### PROBLEM A:
Could you retype the article on surging oil prices, everything from "In recent weeks, international" down to "hostilities break out."?
### PROBLEM B:
In the article on surging oil prices, why does Vincent Lauerman expect crude prices to settle back to about $25 US a barrel by the summer? Answer in one to three sentences.
### PROBLEM C:
How would you proceed with the article on surging oil prices, picking up after its final sentence?

### EXTRACT TO READ:
Business - Surging oil prices fuel speculation
www.canada.com Charles Frank Calgary Herald Saturday, February 15, 2003
With a war in Iraq drawing ever closer, the burning question remains: what's going to happen to the price of oil?
In recent weeks, international oil prices have pushed past the $36 US-a-barrel level, prompting record gasoline prices, increases in home heating fuel prices and fears of even greater commodity price spikes once hostilities break out.
"Why are oil prices where they are? Fear," says analyst Peter Gignoux of Salmon Smith Barney succinctly.
He's right. Consumers across the country are on the verge of a nervous breakdown in the wake of gasoline prices that are in excess of 80 cents a litre; home heating bills that have doubled along with $6 US natural gas prices; and spiking electricity rates that have short-circuited homeowners' budgets.
But the chances of oil prices soaring well past $50 US a barrel, as a handful of fearmongers are postulating, remain remote.
In fact, most reputable industry observers are convinced that war in Iraq -- especially if it is a relatively short engagement -- will cause only minor, short-term oil price disturbances.
And that oil prices will quickly fall back to the range of $25 to $30 US per barrel, once the hostilities are ended.
(In the last Gulf War, for example, oil prices actually plunged $10 US a barrel on the first day of the war.)
"If a war breaks out in Iraq, crude oil prices could spike to $50 US a barrel," acknowledges Vincent Lauerman, global energy analyst with the Canadian Energy Research Institute here in Calgary. "But any war is expected to be short and oil prices would settle back down to the $25 US a barrel level by the summer."
That is, of course, comforting news. For both consumers and for the Canadian economy, which has been among the strongest in the G-8, but which must ultimately reflect economic conditions in the United States, our largest trading partner.
The U.S. economy, as most everyone is aware, has been foundering since Sept. 11, 2002. And a long-term escalation in oil prices could easily undermine the tenuous recovery now taking place.
But a quick look back to 1990 when Iraq unilaterally invaded Kuwait, ultimately bringing about a military response from a U.S. led UN coalition, suggests that, after an initial period of volatility, oil prices are likely to stabilize at a comfortable level.

### INFORMATION SUPPLIED:
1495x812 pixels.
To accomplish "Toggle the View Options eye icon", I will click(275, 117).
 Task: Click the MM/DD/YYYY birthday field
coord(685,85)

### TASK OUTPUT A:
In recent weeks, international oil prices have pushed past the $36 US-a-barrel level, prompting record gasoline prices, increases in home heating fuel prices and fears of even greater commodity price spikes once hostilities break out.

### TASK OUTPUT B:
Lauerman says any war in Iraq is expected to be short. So even if crude spikes to $50 US a barrel when a war breaks out, he expects prices to settle back to around $25 US a barrel by the summer.

### TASK OUTPUT C:
As researchers at Raymond James and Associates argued this week: "Creeping uncertainty prior to the actual invasion of Iraq (similar to the circumstances today) caused oil prices to rally in the weeks prior to the actual attack. Once the tanks started rolling, however, oil prices began to decline and by the time a ceasefire was declared (six weeks later), prices were actually below the levels they were prior to the original Iraqi invasion of Kuwait."
There are, of course, significant differences between today's volatile global circumstances and events in 1991.
For starters, there is no international consensus in support of an invasion of Iraq, a circumstance that could lead to a longer period of hostilities than was the case 13 years ago. That could extend the time needed to resolve any conflict. There is also legitimate concern the Iraqis will damage their own oilfields, which are responsible for roughly 3.4 per cent of world oil supplies -- a scenario that is especially critical in light of the civil unrest in Venezuela.
And, of course, there are fears that should Iraqi strongman Saddam Hussein employ the biological or chemical weapons he is said to harbour -- especially against Israel -- the conflict could easily escalate beyond Iraq's borders.
Those are not unreasonable concerns. And they are likely to keep oil prices at current or slightly higher levels until events begin to unfold in Iraq.
What will happen if the war drags on or takes an unanticipated turn or two is, of course, a whole other issue.
However, Organization of Petroleum Exporting Countries could -- and will -- raise crude-oil production by three million barrels a day within a month to make up for any global supply shortfall caused by a U.S.-led attack on Iraq, Algeria's oil minister insisted this week.
That would be enough to insure the continuation of current oil pricing levels, which have jumped about 45 per cent since the beginning of January, while keeping global economies from overheating.
The bottom line? It remains in the interest of everyone involved -- oil producers and consumers alike -- to keep the world running on a business-as-usual schedule while Iraq and Saddam are dealt with as expeditiously as possible.
Charles Frank is the Herald's business editor.